# [Aim]
Swap "gamepad" for "joystick" in the data, starting at the first line and ending at the line containing "pos(361,178)", and change nothing else. Give back only those lines, without the pictures.

# [Dataset entries]
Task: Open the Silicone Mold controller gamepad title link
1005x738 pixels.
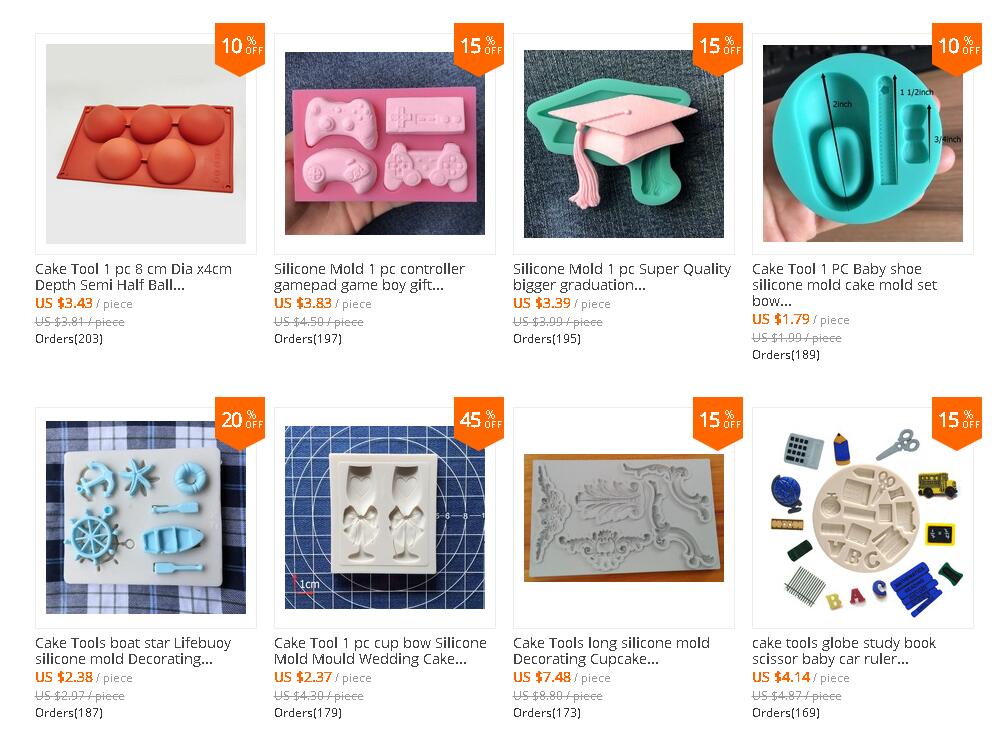Action: point(369,277)
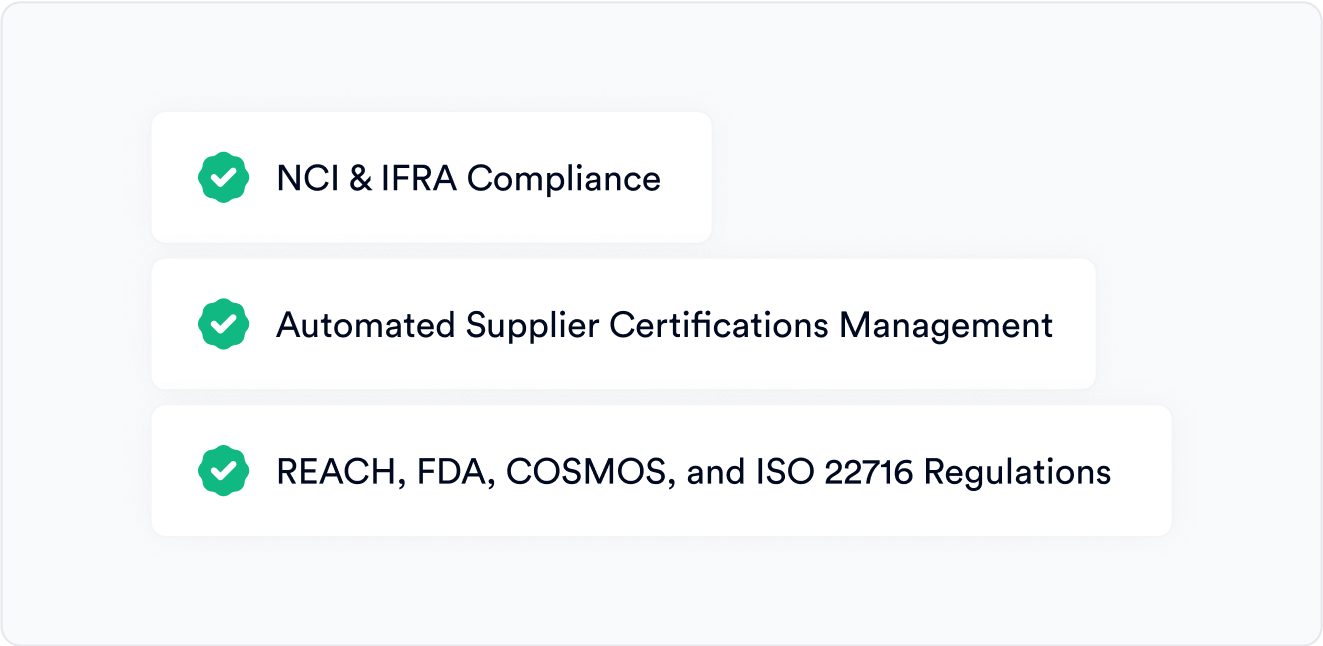Click the ampersand in the first card
This screenshot has width=1323, height=646.
pos(361,178)
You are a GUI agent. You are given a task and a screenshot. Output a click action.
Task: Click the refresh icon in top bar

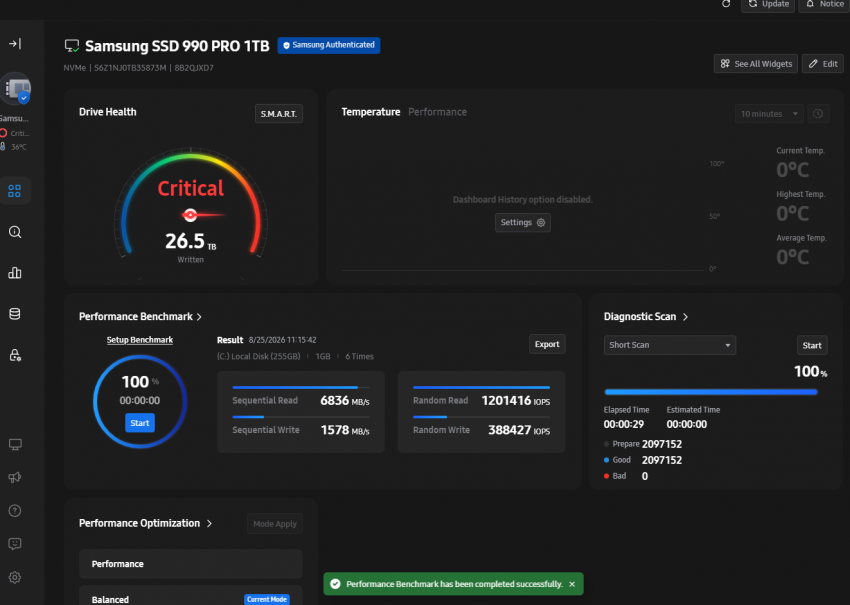click(726, 4)
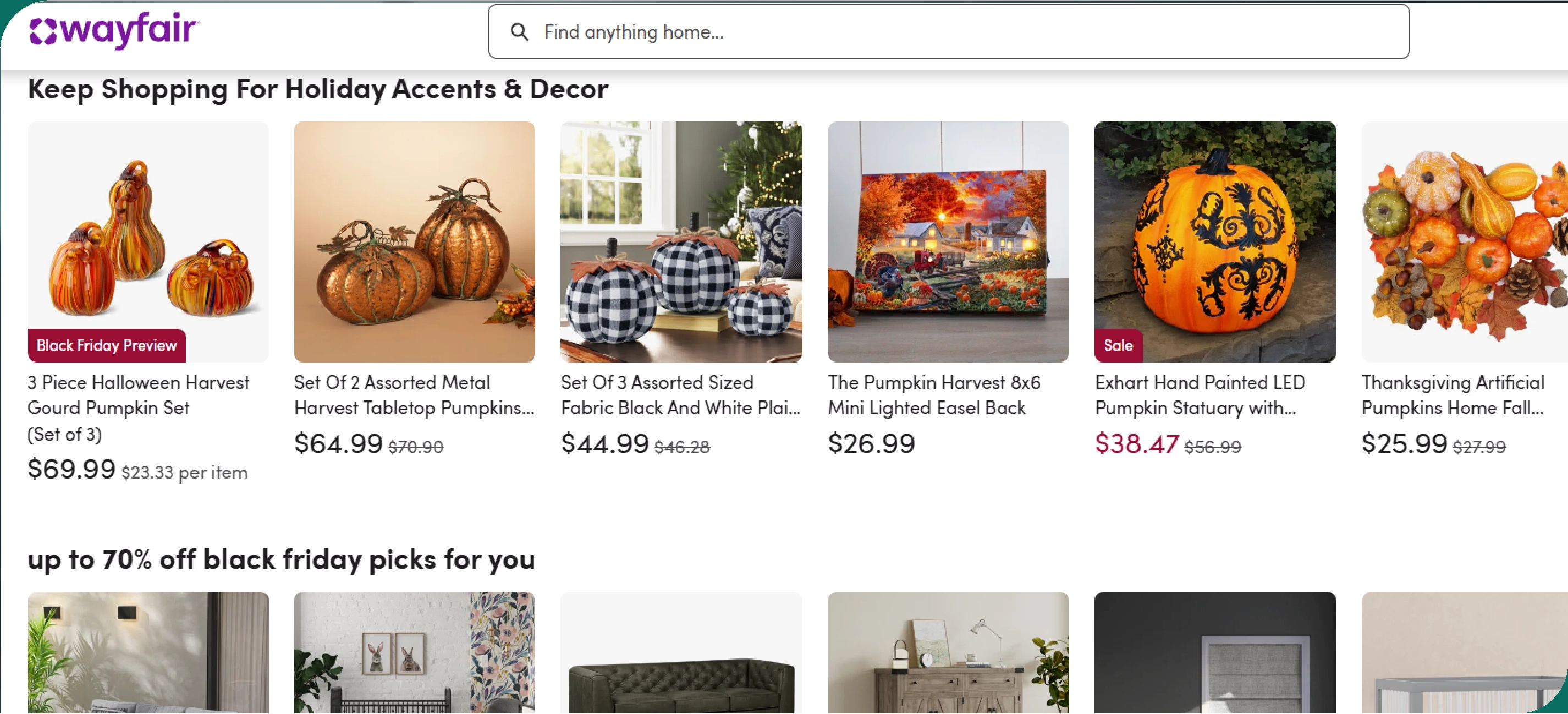Click the plaid fabric pumpkins product image
The height and width of the screenshot is (714, 1568).
680,240
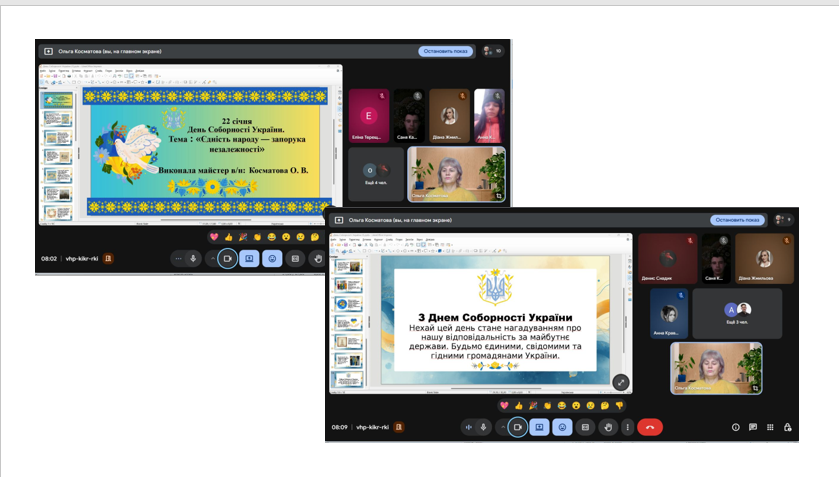Image resolution: width=839 pixels, height=477 pixels.
Task: Open the reactions smiley button in lower meeting
Action: 563,427
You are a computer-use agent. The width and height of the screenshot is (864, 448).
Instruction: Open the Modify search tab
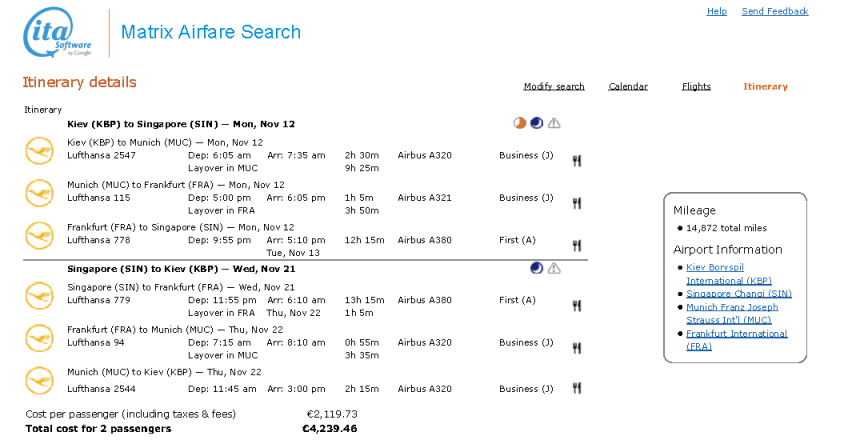pos(554,87)

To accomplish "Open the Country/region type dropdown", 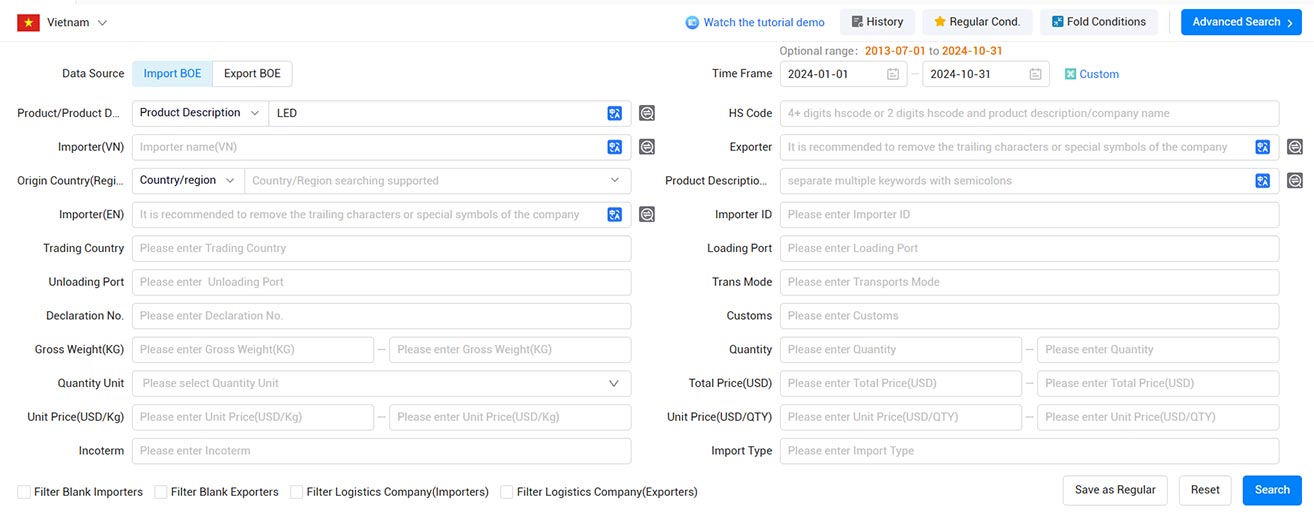I will [188, 181].
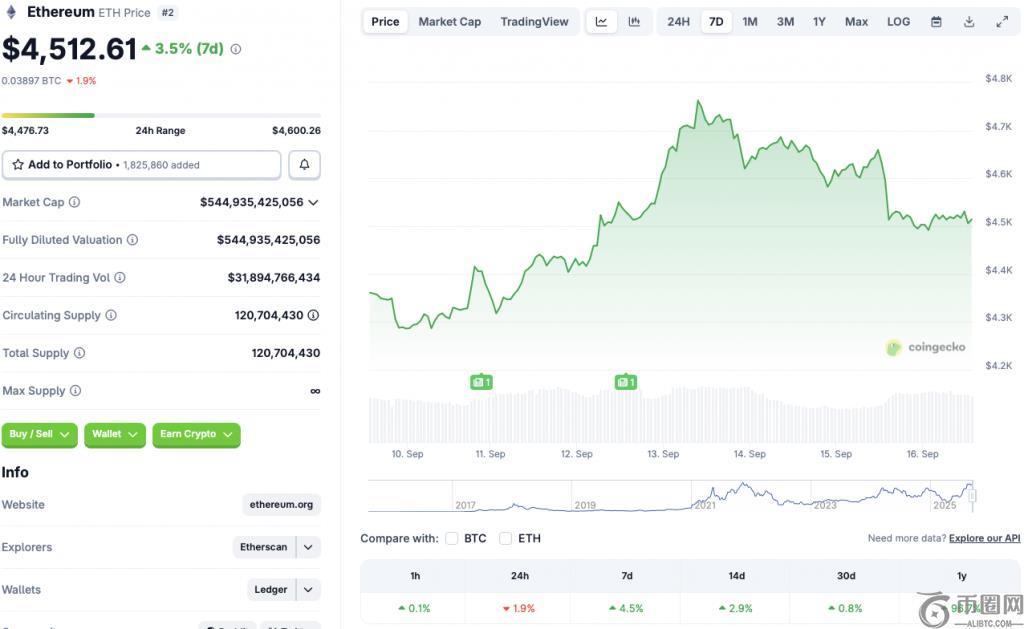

# [Solution to the problem]
Task: Open the Silicone Mold controller joystick title link
1005x738 pixels.
Action: point(369,277)
Click the ampersand in the first card
This screenshot has width=1323, height=646.
pos(361,178)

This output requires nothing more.